**Stated goal**
Reproduce the stretch of rows from the line containing "Quit using the 退出游戏 button" through the line containing "click(x=501, y=21)", requests included. Multiply each coordinate in the answers by 0.35 and round to whole numbers, halves up, leaving all numbers in the requests unchanged.

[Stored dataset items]
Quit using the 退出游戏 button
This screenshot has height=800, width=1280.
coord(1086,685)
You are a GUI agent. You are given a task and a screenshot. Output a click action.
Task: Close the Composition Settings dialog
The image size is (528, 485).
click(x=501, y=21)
...
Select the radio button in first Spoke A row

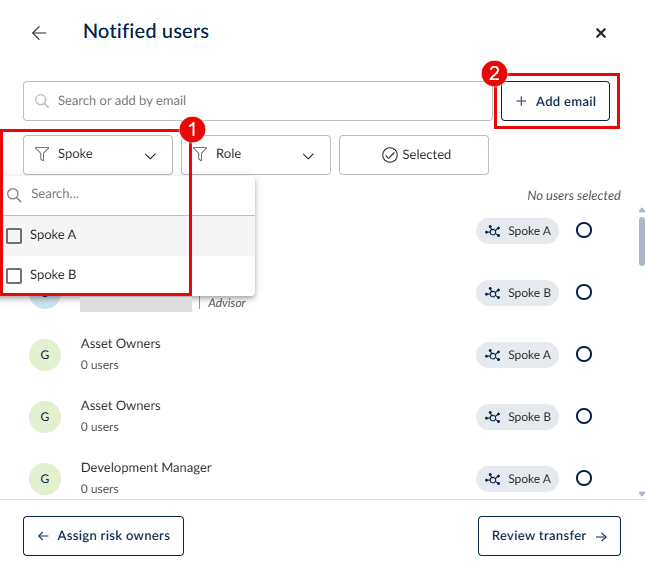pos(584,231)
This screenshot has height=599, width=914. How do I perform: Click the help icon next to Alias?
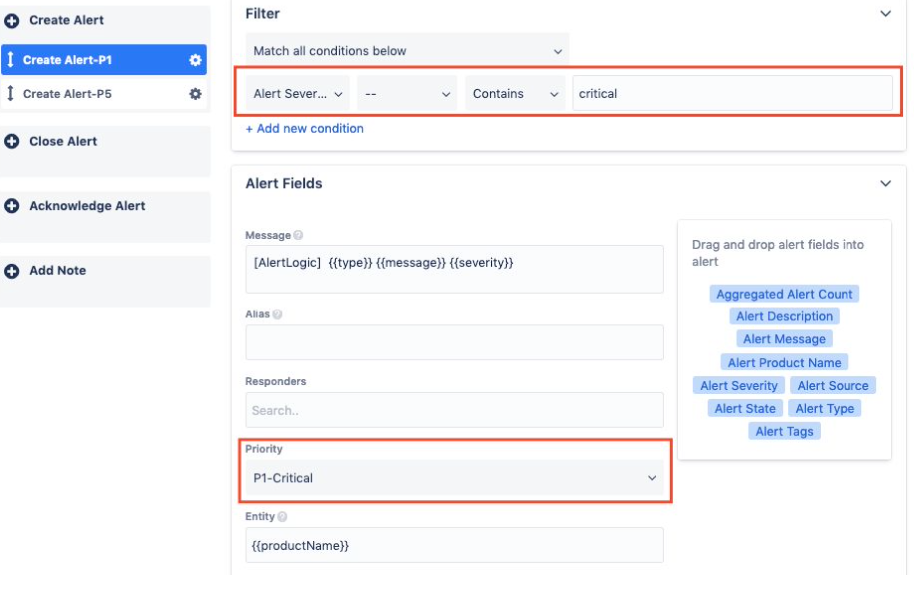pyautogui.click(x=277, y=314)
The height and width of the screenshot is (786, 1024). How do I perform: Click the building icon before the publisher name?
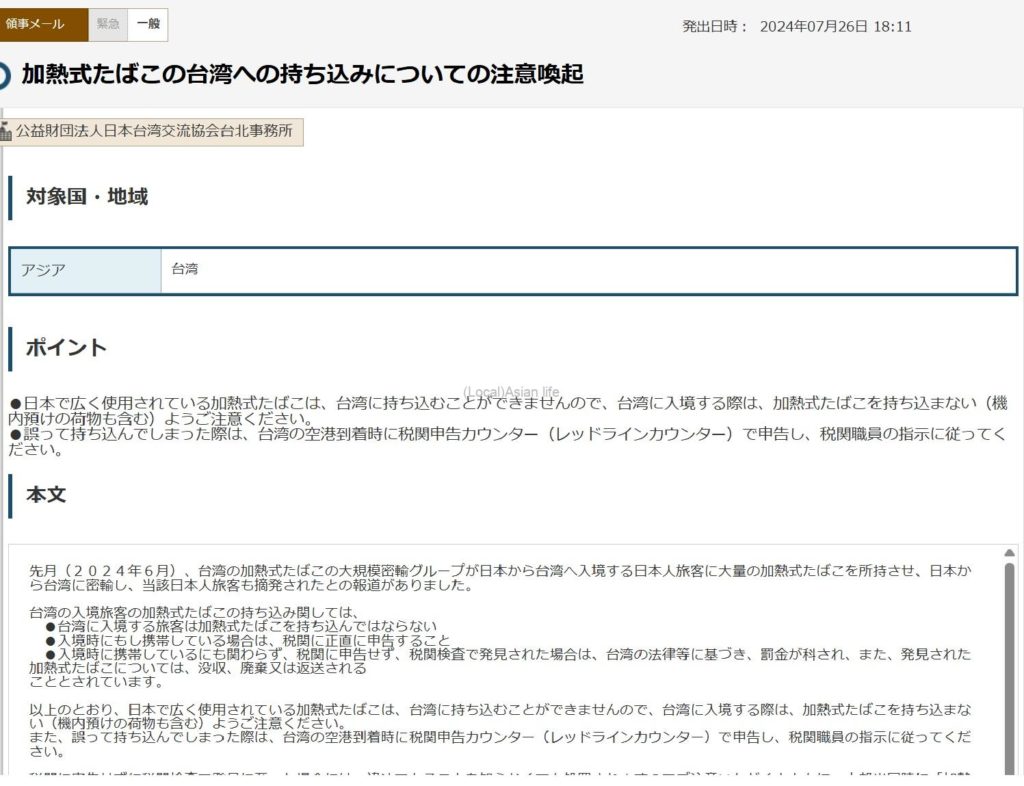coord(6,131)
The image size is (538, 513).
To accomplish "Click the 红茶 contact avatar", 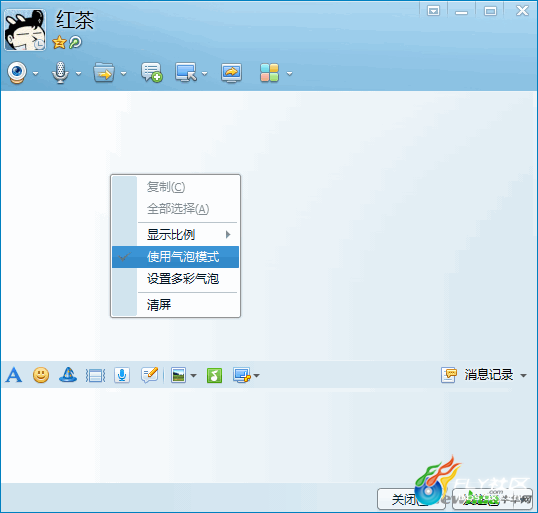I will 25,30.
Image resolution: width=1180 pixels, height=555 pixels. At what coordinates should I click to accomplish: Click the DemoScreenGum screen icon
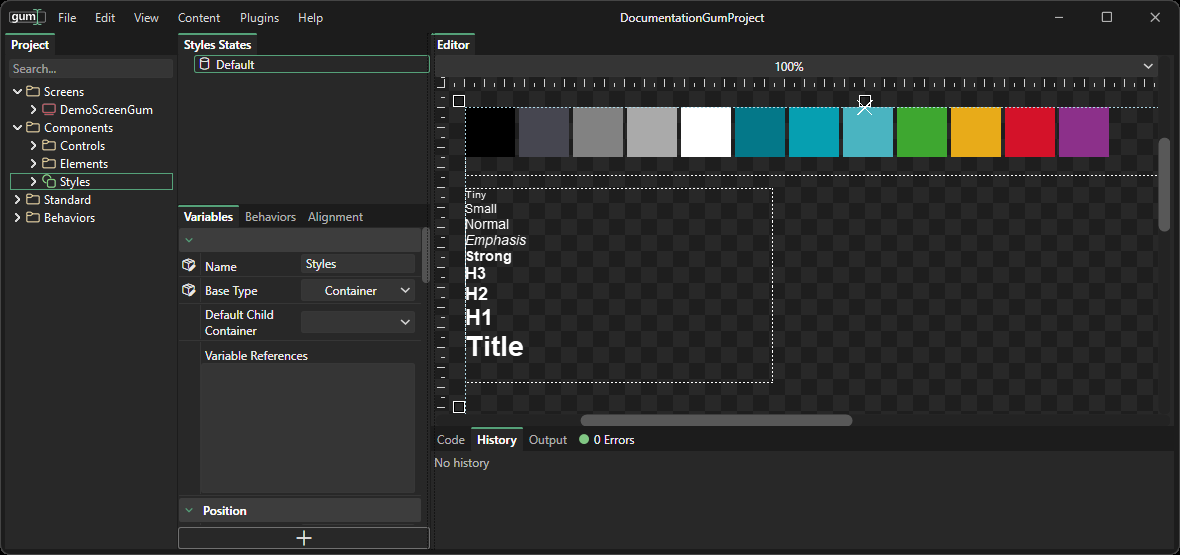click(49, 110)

**Problem solution**
Quit using the 退出游戏 button
This screenshot has height=800, width=1280.
coord(380,240)
You are a GUI agent. You are given a task and a screenshot. Output a click action.
Task: Close the Composition Settings dialog
The image size is (528, 485).
click(x=175, y=7)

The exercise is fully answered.